Fastai on Apple M1

Yeah, I am open to add more benchmarks if needed, and when Pytorch comes I will probably update the report.
My take is that the M1Pro (non Max) is a very descent GPU for light ML prototyping stuff, the max is just too expensive. Keep in mind that the M1 benchmarks are without any tune up like mixed precision, XLA, etc… just straight conda. Meanwhile, the Nvidia benchmarks are run in a highly optimised docker container from google.

Other take is that both apple cpus are way faster than colab and even Colab Pro.

Also, for 40 Watts you get 1/10th the performance of a 400 Watt RTX3090, so it’s pretty good.

2 Likes

Thanks for your reply, and thanks for doing that comparison!

I’m really amazed at this because I have scrounged together an old Xeon 8c/16t T3600 with 64G ram and a 1070ti and it is (barely) on par with Colab(with GPU enabled).

What this tells me is that I can replace that 2 ton machine with a mid tier M1-Pro or entry level M1Max MBP! :smiley: … Except for any fastai related stuff, we probably need to wait for pytorch to catch up.

And re: the power to perf ratio, seems to me it’s giving decent performance when looked at from that perspective (perf/watt) … I’m very interested in knowing how Apple’s desktop/server level CPUs will fare.

Pytorch released support for Macbook m1 gpu on 18 may. You can try it out now.

1 Like

Has anyone run fastai with the new pytorch nightly that supports M1 GPUs? I see this funny thing where if I pip-install it I can confirm it works (torch.backends.mps), but only if I uninstall fastai first.
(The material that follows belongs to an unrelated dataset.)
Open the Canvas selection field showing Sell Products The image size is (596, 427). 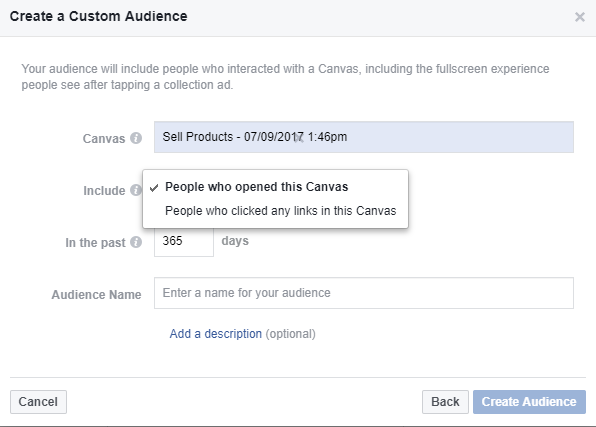(364, 137)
If I install fastai on top of it, maybe because of a torchvision requirement, pytorch loses the ability to check for M1 gpus.

I just submitted an issue to the github repository.

dls = DataBlock(
blocks=(ImageBlock, CategoryBlock),
get_items=get_image_files,
splitter=RandomSplitter(valid_pct=0.2, seed=42),
get_y=parent_label,
item_tfms=[Resize(192, method=‘squish’)]
).dataloaders(path)

dls.show_batch(max_n=6)

1 Like

You can check some preliminary results @tcapelle has pubished today.

I ran that code on a Xeon+1070ti and have published my comparison in that thread as well.

PyTorch posted this. Maybe it would be useful here Introducing Accelerated PyTorch Training on Mac | PyTorch

I wanted to do some quick patching for proof of concept and seems that m1 is working with performance being around 2x what it was. The code should probably be rejigged to allow people to select MPS(m1) rather than CUDA if they want, but by default it can choose CUDA before MPS since generally speaking you’d get better performance on a CUDA card. Here is my quick and dirty patch to see the performance increase: Comparing fastai:master...pellet:master · fastai/fastai · GitHub

1 Like

Some more numbers by reddit user u/seraschka (is it the Sebastian Raschka?)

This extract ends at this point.